→ Task instructions
Reproduce the entries from the start through the line containing "bolt-icon is located", with "pixels" replaced by "px" and everything else unchanged. Omit the pictures from your output.

→ Excerpted records
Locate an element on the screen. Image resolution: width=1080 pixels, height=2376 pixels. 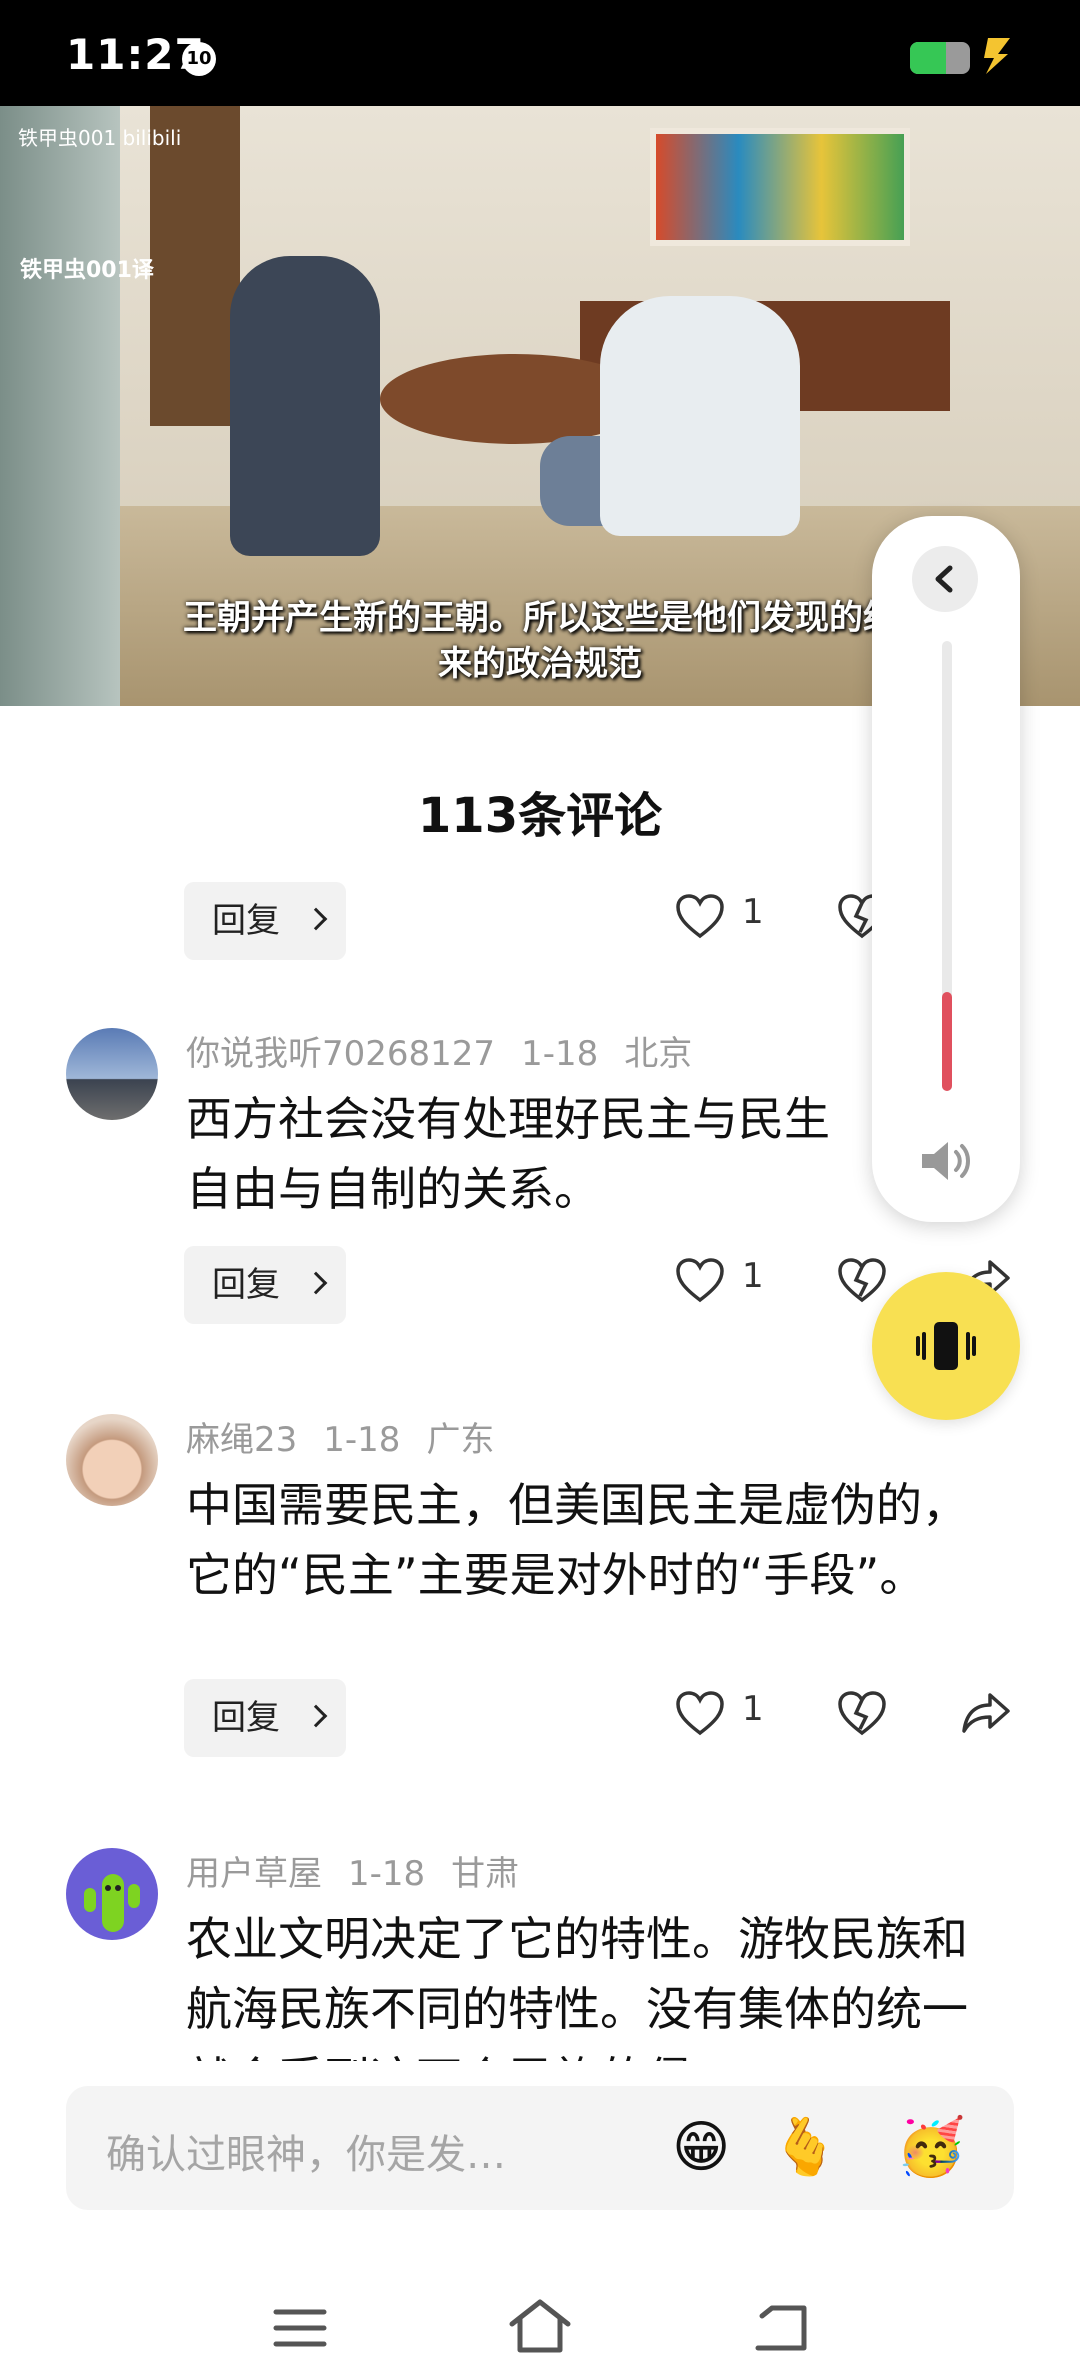
bolt-icon is located at coordinates (997, 56).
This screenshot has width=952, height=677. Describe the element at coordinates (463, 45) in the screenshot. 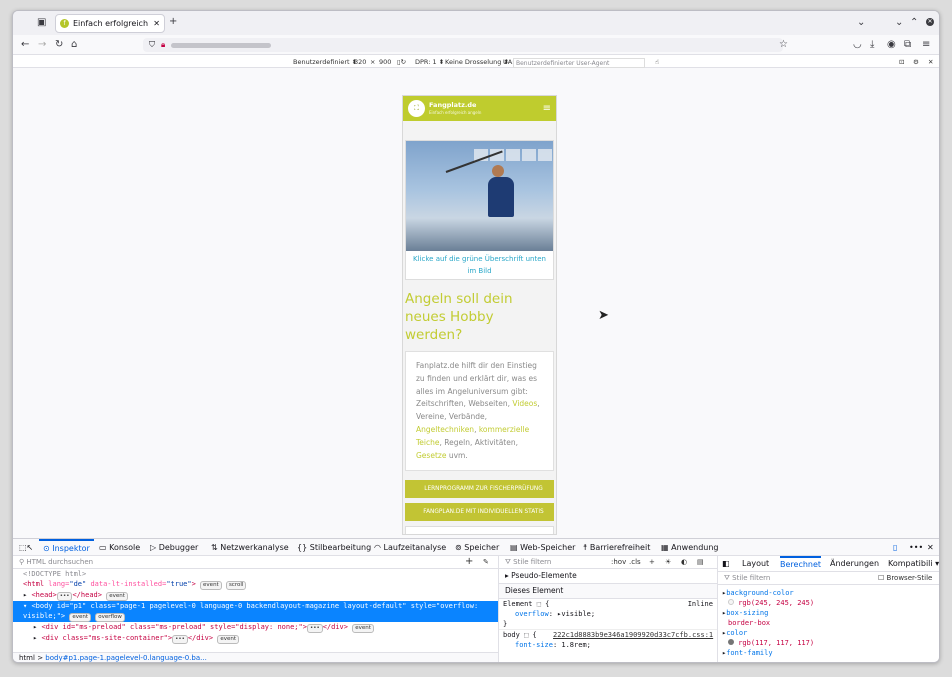

I see `url-bar: ⛉ 🔒︎` at that location.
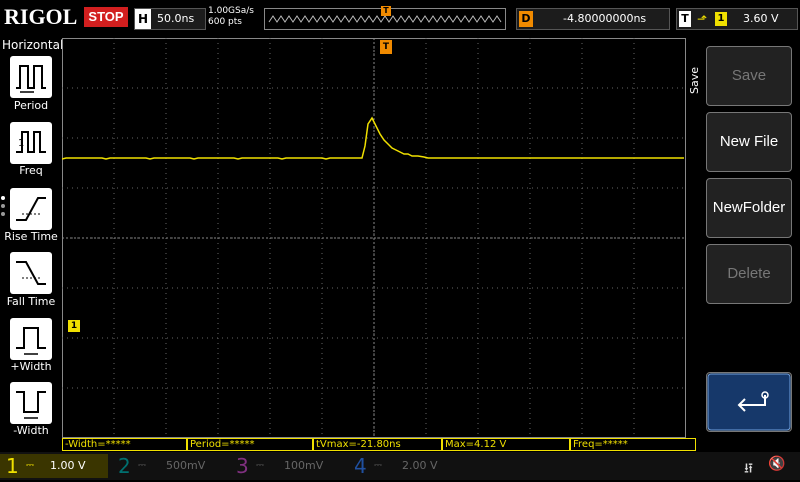 This screenshot has width=800, height=482. Describe the element at coordinates (106, 17) in the screenshot. I see `run-stop-indicator: STOP` at that location.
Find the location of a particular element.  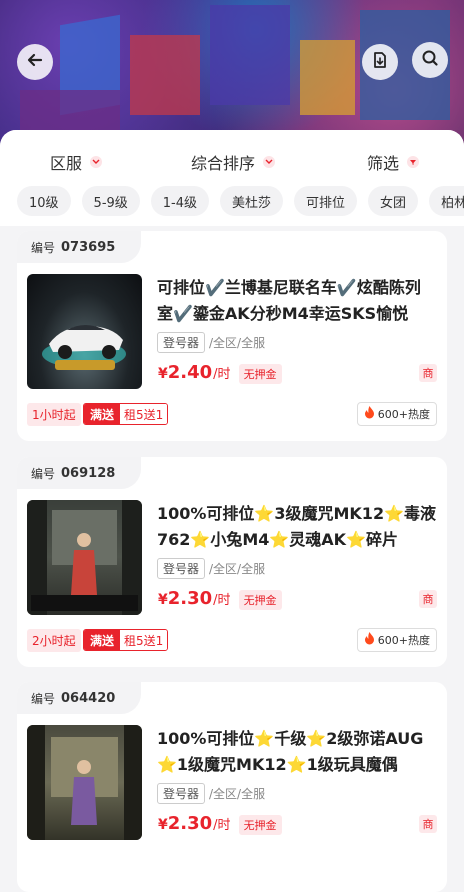

search-button is located at coordinates (430, 60).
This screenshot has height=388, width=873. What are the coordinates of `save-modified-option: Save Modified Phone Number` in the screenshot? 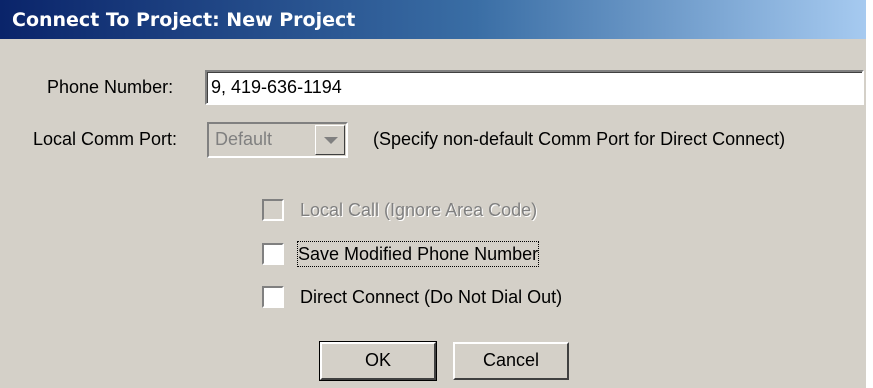 It's located at (442, 254).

→ Final answer
Locate an element on the screen. Image resolution: width=1080 px, height=2376 px. 
bolt-icon is located at coordinates (997, 56).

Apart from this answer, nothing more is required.